For compound III (peak III) and IV (peak IV), the ESI–MS data provided m/z 431 as the deprotonated molecular ion [M–H], which indicate that they have the same molecular mass of 432, The MS2 spectrum of the mainly ion at m/z 341 and MS3 spectra of the ion at m/z 283 were all the same, suggesting that these two compounds are isomers with similar structure. They were confirmed as isovitexin and vitexin.
In this paper, a rapid method using MPLC followed by HSCCC and prep- HPLC was established for separation and purification of chemical constituents in the Ficus microcarpa L. f. First, pre-fractionation of the 1-butanol extract was achieved by MPLC; and then the concentrated fractions were undertaken by HSCCC. Some pure substances were obtained in this step.
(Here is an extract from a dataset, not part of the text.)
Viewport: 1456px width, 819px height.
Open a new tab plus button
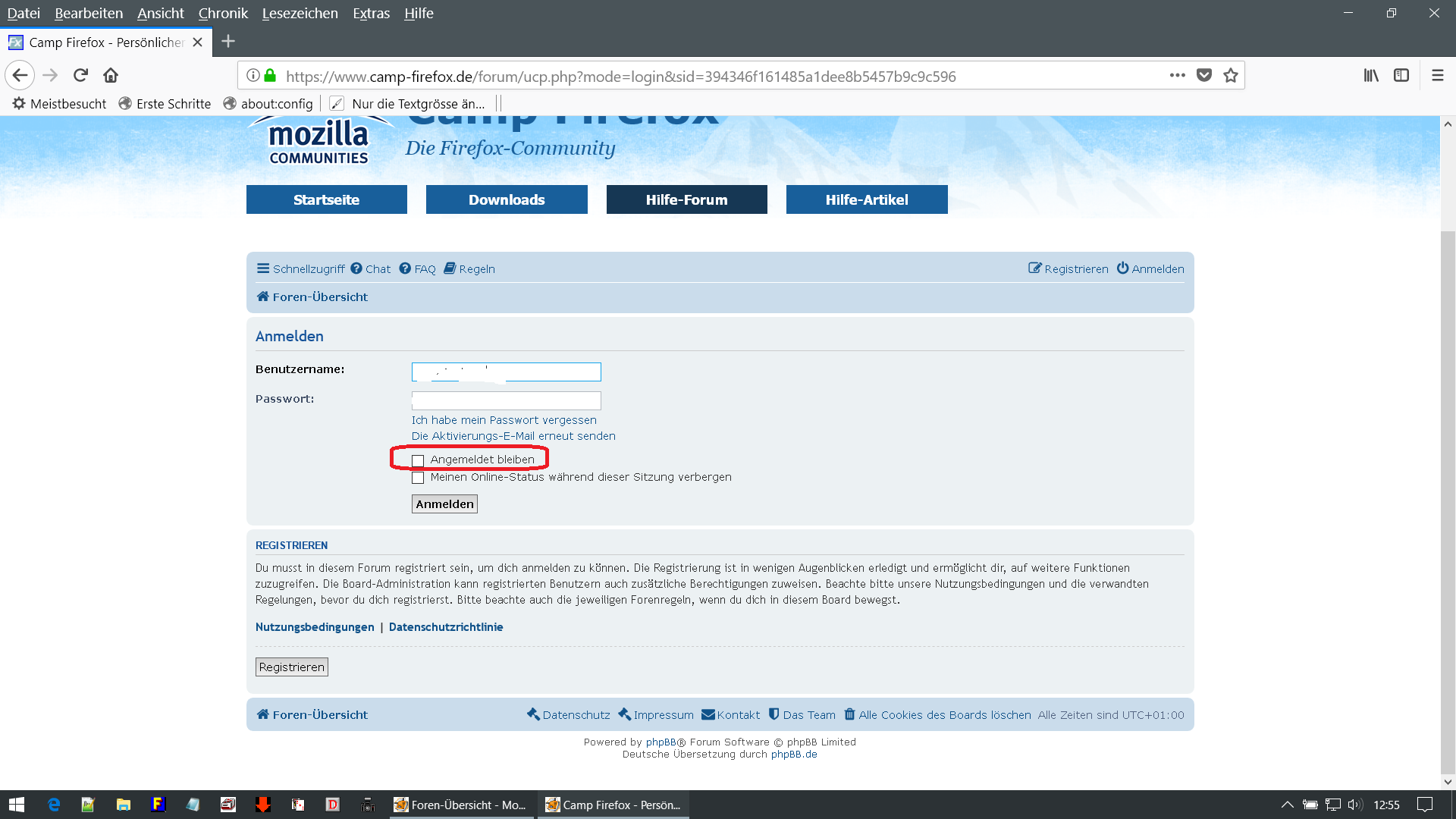click(228, 42)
Nevertheless, most peak fractions contained impurity, which were needed to be further purified using prep-HPLC. The peaks were individually collected and their identities were studied by EIS-MSn. In this method, it is not necessary to carefully optimize the HSCCC conditions that would consume a considerable length of time. Therefore, this method will be useful for separation of target compounds from a complex mixture of natural products.